Vendredi, à Di, un accord tripartite a d’ailleurs été signé entre l’Etat, les boulangers et les meuniers. Ces derniers se sont ainsi engagés à enlever tout le blé produit en quantité et en qualité à un prix rémunérateur pour les producteurs ; les boulangers, à leur tour, achèteront la farine de froment produite avec le blé du Sourou et comme le prix de la tonne va baisser, ils devront répercuter cette réduction sur le prix du pain. Sur le papier donc, il n’y a aucun problème et il faut espérer que les fruits tiennent la promesse des fleurs.

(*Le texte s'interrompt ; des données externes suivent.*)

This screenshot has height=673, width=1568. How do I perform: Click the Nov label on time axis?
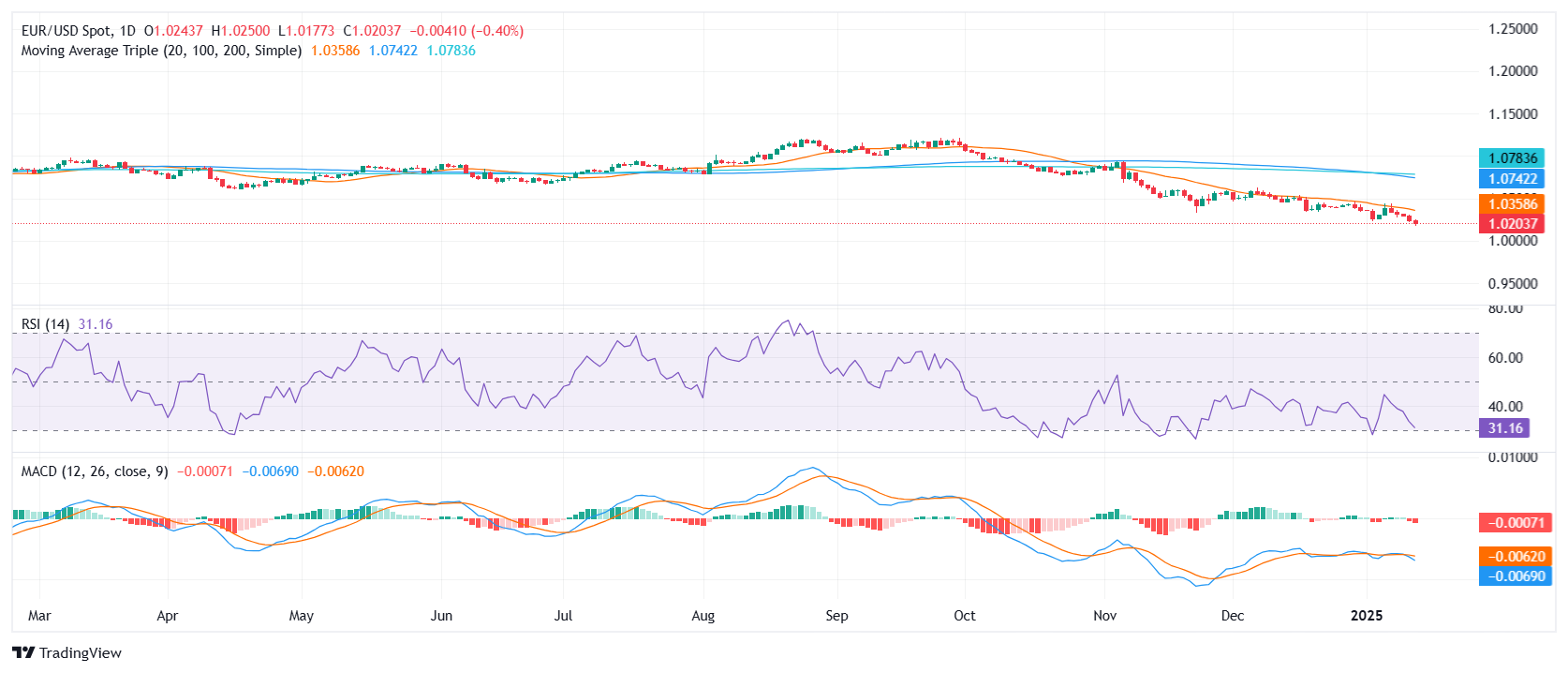(1104, 616)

Salif Diallo a du reste invité les opérateurs économiques à monter des moulins, car les GMB ayant mis la clé sous le paillasson pour les raisons qu’on sait, aujourd’hui il n’y a plus qu’un seul moulin fonctionnel au Burkina, celui du groupe Hajjar ; ce qui, convenons-en, n’est pas sécurisant. Surtout que déjà, on rêve à voix haute de conquérir les marchés de la sous-région (Mali et Niger en l’occurrence), pour écouler notre surplus de farine de froment quand nos besoins domestiques seront couverts.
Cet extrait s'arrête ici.